Stored data

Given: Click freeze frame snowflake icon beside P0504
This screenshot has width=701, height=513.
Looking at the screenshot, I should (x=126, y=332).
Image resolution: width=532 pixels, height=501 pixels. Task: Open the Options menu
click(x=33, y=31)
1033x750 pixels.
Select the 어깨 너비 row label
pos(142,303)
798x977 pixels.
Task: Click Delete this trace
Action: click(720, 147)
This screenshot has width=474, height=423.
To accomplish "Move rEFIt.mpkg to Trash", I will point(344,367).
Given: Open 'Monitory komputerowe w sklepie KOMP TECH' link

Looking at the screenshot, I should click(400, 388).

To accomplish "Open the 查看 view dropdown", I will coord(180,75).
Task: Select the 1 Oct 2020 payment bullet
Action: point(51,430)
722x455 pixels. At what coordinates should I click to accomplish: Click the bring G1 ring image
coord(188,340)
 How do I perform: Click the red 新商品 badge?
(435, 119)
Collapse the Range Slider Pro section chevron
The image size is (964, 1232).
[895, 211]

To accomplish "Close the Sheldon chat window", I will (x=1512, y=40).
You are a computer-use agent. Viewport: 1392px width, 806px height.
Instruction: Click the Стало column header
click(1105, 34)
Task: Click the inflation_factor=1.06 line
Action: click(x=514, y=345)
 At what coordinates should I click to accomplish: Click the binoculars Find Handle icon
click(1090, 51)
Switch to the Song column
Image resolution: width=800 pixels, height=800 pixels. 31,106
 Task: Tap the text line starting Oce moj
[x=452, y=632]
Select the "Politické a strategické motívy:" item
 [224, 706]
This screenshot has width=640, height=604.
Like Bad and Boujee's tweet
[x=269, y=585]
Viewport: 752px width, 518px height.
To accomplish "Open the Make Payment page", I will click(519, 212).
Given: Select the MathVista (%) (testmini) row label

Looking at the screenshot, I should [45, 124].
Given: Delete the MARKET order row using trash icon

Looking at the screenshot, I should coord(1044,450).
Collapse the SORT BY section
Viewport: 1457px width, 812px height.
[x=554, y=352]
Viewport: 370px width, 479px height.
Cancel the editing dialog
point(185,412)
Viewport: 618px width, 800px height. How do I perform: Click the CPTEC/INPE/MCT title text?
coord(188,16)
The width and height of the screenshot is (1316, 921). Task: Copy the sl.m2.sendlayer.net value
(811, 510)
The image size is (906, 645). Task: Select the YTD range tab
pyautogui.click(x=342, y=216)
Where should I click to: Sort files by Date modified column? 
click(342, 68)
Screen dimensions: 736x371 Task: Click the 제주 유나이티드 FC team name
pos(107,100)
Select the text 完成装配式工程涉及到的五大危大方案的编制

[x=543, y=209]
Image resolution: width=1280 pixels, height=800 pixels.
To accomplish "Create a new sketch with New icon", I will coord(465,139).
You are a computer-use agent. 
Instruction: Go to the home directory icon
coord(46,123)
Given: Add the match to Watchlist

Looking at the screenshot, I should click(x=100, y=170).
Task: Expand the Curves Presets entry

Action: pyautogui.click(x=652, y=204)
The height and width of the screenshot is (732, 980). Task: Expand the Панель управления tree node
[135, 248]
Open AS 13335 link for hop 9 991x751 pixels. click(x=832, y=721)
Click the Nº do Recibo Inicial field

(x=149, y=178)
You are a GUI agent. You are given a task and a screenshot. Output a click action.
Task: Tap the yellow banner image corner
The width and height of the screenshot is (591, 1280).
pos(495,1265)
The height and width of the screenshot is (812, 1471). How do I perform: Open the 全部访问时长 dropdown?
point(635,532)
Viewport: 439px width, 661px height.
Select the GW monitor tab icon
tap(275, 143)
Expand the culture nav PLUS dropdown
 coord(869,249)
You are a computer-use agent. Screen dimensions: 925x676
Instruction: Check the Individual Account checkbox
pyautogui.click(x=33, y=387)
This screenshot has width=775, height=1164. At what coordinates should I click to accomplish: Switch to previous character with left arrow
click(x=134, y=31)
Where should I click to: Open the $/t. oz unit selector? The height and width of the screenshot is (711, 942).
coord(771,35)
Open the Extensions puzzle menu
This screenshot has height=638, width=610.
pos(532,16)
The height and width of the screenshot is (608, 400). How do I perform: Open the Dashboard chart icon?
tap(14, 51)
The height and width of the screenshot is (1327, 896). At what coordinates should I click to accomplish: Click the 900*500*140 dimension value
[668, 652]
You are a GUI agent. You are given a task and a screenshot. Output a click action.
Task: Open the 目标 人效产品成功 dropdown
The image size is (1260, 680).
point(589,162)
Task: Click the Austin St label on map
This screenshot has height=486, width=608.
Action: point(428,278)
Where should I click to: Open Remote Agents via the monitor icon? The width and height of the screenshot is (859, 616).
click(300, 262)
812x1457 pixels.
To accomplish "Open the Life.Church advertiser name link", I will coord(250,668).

YOUR INSTRUCTIONS: Would you please return all lines of the data that include the word "computer"?

THE COMPLETED TASK:
You are a computer-use agent. Viewport: 1392px width, 806px height.
You are a computer-use agent. 
You are a computer-use agent. Screen dimensions: 925x676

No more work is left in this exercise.